REQUIREMENT
Lines below starting with the line with "Click the main video preview frame" and going on through the line with "The height and width of the screenshot is (868, 1400)." must be output exactly; the rest of the records must be left out.

RECORDS FOR PROCESSING
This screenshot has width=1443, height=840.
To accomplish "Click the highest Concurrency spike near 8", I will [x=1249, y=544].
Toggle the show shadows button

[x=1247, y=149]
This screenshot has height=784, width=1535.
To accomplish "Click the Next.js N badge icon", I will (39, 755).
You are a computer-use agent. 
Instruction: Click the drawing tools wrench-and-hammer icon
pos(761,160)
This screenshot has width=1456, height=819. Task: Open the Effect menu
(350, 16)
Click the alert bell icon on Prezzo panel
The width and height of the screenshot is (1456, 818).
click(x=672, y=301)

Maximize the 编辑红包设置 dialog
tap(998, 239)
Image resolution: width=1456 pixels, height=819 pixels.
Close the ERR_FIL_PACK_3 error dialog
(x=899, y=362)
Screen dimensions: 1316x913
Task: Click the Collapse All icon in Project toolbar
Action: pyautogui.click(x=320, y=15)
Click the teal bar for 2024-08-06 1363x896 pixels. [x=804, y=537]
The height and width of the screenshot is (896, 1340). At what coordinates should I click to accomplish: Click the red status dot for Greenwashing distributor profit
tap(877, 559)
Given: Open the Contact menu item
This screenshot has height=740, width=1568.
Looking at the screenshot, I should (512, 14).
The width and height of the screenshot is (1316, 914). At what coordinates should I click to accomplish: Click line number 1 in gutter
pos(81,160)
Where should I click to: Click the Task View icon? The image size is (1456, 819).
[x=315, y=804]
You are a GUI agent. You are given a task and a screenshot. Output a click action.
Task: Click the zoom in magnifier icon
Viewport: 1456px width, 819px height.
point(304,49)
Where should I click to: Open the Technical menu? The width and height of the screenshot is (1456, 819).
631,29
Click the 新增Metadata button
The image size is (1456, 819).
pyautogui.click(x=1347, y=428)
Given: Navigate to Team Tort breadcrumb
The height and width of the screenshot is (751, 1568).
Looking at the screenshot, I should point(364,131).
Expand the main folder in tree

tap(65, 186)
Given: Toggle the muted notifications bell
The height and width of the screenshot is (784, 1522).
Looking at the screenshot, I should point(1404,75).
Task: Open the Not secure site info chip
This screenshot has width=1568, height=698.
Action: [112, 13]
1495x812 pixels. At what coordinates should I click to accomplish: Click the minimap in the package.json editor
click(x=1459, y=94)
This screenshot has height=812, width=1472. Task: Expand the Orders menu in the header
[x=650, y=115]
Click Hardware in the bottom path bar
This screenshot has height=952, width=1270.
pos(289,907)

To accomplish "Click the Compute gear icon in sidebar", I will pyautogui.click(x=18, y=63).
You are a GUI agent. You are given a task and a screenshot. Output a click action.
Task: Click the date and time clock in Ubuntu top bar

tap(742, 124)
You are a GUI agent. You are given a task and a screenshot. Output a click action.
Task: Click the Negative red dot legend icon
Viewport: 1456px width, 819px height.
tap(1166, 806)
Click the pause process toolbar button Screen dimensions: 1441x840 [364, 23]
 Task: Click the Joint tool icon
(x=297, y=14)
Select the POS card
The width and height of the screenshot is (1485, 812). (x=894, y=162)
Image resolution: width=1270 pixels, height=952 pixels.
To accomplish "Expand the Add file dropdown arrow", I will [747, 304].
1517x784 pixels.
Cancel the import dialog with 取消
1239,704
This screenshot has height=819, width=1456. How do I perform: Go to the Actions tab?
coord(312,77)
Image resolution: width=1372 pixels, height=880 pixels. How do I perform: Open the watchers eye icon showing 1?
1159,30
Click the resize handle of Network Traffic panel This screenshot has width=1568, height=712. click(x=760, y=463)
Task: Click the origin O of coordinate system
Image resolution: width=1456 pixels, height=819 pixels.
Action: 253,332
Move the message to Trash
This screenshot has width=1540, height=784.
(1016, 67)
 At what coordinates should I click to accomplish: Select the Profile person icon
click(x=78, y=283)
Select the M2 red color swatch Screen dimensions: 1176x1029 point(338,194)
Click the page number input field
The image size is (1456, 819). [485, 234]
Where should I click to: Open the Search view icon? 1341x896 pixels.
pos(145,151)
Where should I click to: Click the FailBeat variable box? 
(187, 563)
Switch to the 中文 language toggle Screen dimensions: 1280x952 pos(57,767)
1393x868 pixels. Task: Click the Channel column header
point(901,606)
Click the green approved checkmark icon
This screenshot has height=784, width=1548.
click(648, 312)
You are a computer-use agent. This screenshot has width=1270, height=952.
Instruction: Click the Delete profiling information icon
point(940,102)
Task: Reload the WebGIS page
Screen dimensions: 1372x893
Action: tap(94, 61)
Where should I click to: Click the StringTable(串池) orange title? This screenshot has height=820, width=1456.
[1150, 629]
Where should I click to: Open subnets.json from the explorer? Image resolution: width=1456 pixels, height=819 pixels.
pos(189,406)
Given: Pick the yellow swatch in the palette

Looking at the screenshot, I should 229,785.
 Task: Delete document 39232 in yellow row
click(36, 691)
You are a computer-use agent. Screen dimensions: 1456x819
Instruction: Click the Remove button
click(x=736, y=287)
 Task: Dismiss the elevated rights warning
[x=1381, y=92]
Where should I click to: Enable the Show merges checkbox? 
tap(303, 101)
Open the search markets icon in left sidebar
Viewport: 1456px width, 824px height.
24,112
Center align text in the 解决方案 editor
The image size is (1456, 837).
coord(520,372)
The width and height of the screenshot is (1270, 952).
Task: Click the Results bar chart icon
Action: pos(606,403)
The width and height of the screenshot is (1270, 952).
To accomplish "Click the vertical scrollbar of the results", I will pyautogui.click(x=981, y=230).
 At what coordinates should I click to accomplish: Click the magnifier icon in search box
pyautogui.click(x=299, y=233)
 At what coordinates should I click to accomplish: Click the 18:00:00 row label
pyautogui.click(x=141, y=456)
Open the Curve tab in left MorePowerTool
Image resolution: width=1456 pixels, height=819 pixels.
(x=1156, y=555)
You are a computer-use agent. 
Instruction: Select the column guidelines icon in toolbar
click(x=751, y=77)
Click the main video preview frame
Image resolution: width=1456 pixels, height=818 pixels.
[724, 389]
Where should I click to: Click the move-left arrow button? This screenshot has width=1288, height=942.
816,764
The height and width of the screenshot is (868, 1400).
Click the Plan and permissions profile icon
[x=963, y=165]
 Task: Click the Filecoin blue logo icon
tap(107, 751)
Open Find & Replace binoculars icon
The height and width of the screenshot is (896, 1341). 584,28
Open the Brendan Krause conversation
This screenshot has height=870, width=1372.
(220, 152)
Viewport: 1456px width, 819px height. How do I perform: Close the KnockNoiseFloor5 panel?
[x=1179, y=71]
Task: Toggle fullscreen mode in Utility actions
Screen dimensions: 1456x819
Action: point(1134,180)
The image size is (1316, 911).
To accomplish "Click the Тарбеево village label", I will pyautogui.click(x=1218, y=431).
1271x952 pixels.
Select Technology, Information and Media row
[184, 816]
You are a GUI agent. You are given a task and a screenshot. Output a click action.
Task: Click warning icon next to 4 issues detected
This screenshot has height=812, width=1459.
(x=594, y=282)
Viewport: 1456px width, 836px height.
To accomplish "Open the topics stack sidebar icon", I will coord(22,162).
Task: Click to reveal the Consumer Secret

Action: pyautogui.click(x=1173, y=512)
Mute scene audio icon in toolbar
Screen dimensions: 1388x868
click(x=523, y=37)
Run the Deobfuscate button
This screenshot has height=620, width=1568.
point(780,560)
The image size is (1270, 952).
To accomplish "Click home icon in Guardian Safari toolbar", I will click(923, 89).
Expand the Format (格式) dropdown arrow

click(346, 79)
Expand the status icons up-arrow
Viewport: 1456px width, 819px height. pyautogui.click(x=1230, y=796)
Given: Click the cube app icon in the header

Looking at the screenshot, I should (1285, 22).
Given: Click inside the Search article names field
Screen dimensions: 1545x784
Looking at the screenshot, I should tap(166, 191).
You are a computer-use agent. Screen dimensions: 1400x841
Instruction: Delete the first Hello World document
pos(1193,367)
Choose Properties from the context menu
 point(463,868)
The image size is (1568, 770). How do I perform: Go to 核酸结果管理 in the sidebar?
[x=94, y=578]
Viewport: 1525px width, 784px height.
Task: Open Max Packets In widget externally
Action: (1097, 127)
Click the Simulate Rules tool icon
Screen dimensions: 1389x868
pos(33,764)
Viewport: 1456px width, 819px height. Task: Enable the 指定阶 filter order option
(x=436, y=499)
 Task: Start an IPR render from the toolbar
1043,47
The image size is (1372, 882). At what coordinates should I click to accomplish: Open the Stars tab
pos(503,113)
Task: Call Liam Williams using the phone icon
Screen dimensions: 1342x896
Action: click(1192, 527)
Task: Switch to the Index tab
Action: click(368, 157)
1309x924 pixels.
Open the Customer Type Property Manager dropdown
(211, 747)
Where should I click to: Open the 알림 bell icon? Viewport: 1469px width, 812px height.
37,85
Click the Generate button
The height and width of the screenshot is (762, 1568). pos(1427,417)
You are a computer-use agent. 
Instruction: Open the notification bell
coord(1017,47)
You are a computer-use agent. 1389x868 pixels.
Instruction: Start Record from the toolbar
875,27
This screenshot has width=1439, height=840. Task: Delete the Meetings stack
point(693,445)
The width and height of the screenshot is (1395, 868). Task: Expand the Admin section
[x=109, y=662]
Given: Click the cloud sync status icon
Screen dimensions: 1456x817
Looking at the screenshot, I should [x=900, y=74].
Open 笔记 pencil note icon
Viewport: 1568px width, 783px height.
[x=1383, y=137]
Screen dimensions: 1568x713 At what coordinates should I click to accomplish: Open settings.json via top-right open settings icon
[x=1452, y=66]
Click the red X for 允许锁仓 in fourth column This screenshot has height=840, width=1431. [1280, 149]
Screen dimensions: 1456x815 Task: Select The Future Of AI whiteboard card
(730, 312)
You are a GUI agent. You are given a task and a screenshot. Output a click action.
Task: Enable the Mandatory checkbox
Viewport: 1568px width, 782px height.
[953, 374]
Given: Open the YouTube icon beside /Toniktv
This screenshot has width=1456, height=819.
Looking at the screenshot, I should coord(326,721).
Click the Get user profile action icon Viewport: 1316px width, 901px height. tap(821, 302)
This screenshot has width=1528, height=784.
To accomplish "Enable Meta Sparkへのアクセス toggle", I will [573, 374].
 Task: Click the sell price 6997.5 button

RESULT FOR THIS EXERCISE
Click the main video preview frame
Image resolution: width=1456 pixels, height=818 pixels.
[724, 389]
Where should I click to: Click the move-left arrow button? This screenshot has width=1288, height=942.
816,764
The height and width of the screenshot is (868, 1400).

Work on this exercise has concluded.